Uno dei fattori alla base di questa diaspora di lavoratori è la cronica crisi abitativa ginevrina. La scarsità di alloggi spinge ad allargare l’agglomerato urbano sul territorio francese, favorito anche dalla rete ferroviaria Léman Express, attiva dal 2020, che riduce i tempi di percorrenza. Inoltre, i canoni d’affitto restano più convenienti nella cosiddetta “France voisine”, dove si spendono in media 190 franchi annui per metro quadrato, contro i 384 di Ginevra. Tra il 2015 e il 2020, la popolazione dell’area francese del Gex è aumentata del 2% annuo, mentre il Cantone si è fermato all’1%.

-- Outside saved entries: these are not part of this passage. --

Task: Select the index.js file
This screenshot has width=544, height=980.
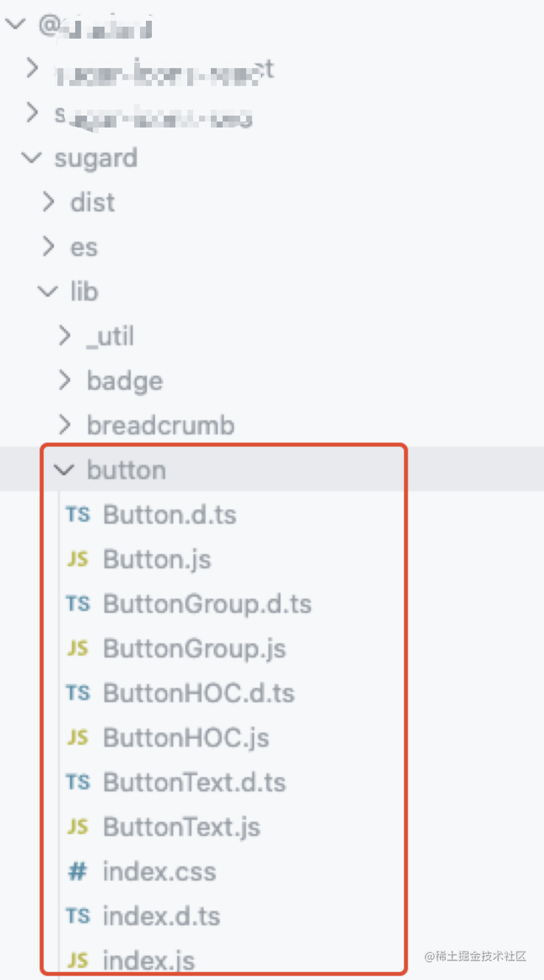Action: (149, 960)
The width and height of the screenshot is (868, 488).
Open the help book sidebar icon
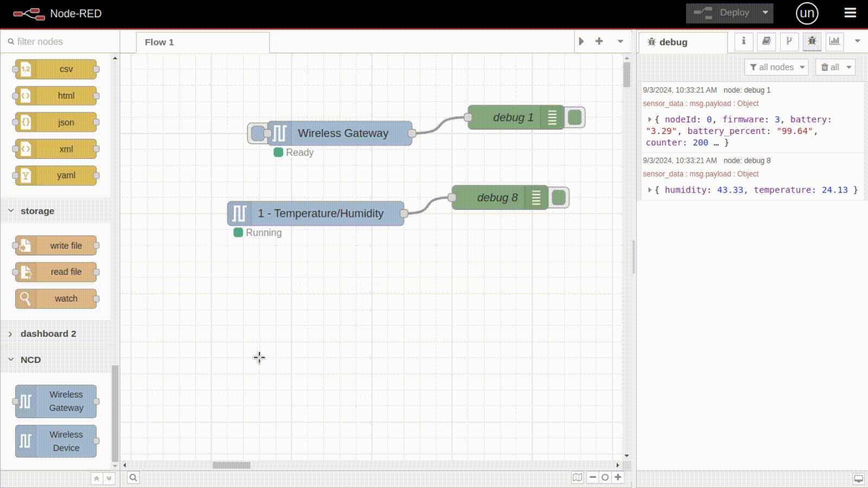(x=766, y=41)
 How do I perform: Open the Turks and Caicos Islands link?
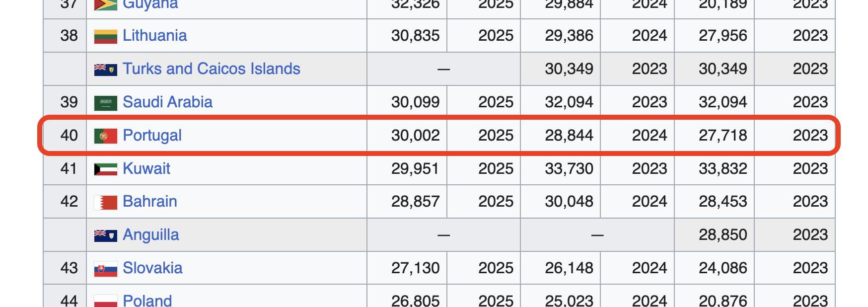click(211, 69)
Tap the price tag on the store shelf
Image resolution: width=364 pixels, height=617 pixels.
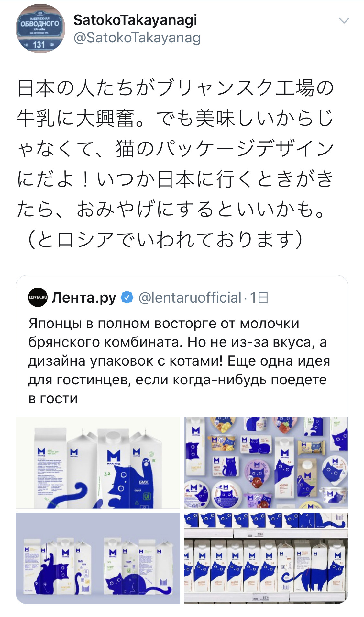(259, 534)
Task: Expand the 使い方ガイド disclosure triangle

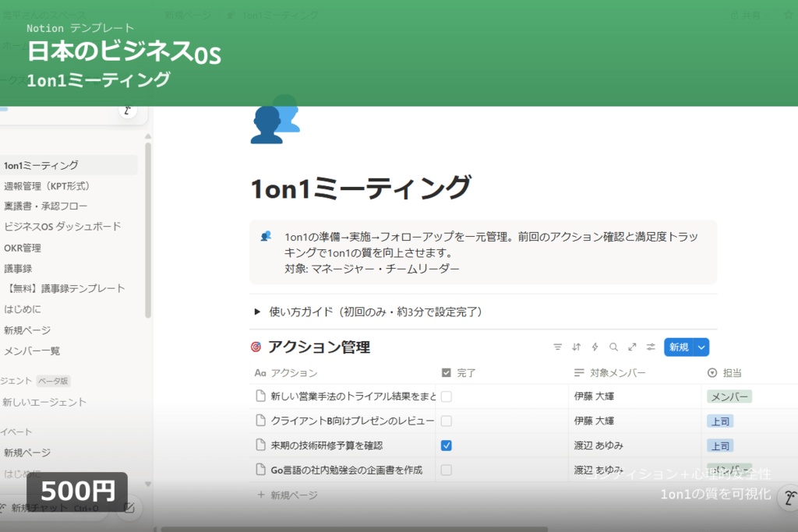Action: point(257,312)
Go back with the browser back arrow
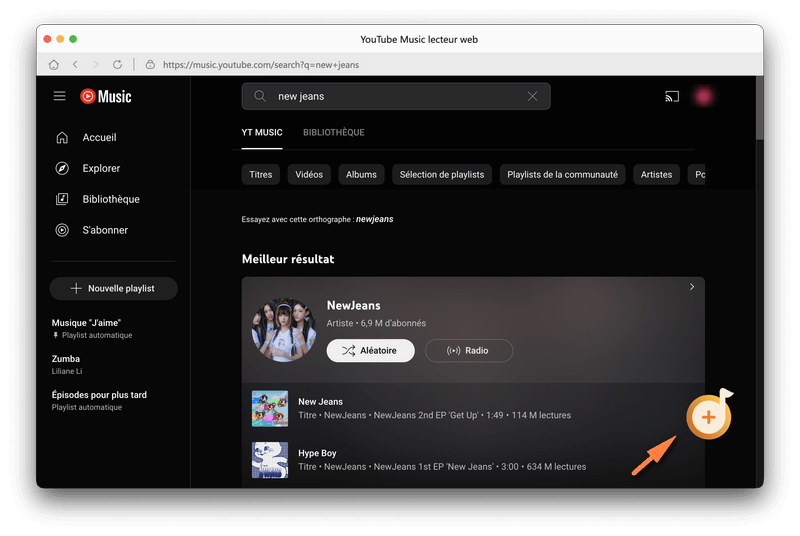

Nonostante i 2.000 nuovi appartamenti costruiti ogni anno dal 2016, il tasso di alloggi sfitti rimane estremamente basso e gli affitti restano fra i più elevati in Svizzera. Il Dipartimento cantonale del territorio ribadisce al CdT che «Ginevra è il fulcro di una metropoli transfrontaliera da oltre un milione di abitanti. Non è l’espansione edilizia a “richiamare” persone, bensì il dinamismo economico». Per far fronte alla crescita demografica, da oltre vent’anni si pianificano nuovi quartieri e si potenziano le infrastrutture pubbliche, in particolare i trasporti.

Il caso emblematico di Soral

Ciononostante, l’impatto di questo pendolarismo massiccio tocca la quotidianità di molti cittadini. Emblematico è il caso di Soral, borgo di frontiera da mille abitanti attraversato ogni giorno da oltre diecimila veicoli. Misure come il semaforo “dissuasore”, che resta rosso per il 70% del tempo, non hanno risolto il problema, creando ingorghi sul versante francese e spingendo molti automobilisti a premere sull’acceleratore dopo il via libera. Un accordo firmato nel 2018 tra autorità ginevrine e francesi puntava a ridurre del 50% il traffico in alcune dogane minori, ma finora la flessione è solo del 30%. I residenti di Soral propongono di chiudere il varco durante le ore di punta, in modo da convogliare il traffico su postazioni di frontiera maggiori, come Bardonnex, già peraltro spesso congestionata. Con 660.000 attraversamenti quotidiani - di cui 80.000 garantiti dal Léman Express - c’è chi auspica un rafforzamento delle grandi direttrici stradali e ferroviarie.

La proposta dell’MCG

Non mancano, infine, posizioni più ostili all’espansione del frontalierato. Il Movimento dei cittadini ginevrini (MCG), partito locale antimmigrazione, ha lanciato una proposta legislativa cantonale intitolata: «Garantire la sovranità: no ai frontalieri nei posti strategici dello Stato». L’obiettivo è limitare l’accesso di non residenti a funzioni chiave, come forze dell’ordine, magistratura, amministrazione fiscale e penitenziaria. A detta dei promotori, il testo rispetterebbe la libera circolazione europea, a differenza di un’iniziativa simile bocciata in passato. L’MCG ha tempo fino a giugno per raccogliere le 4.113 firme necessarie.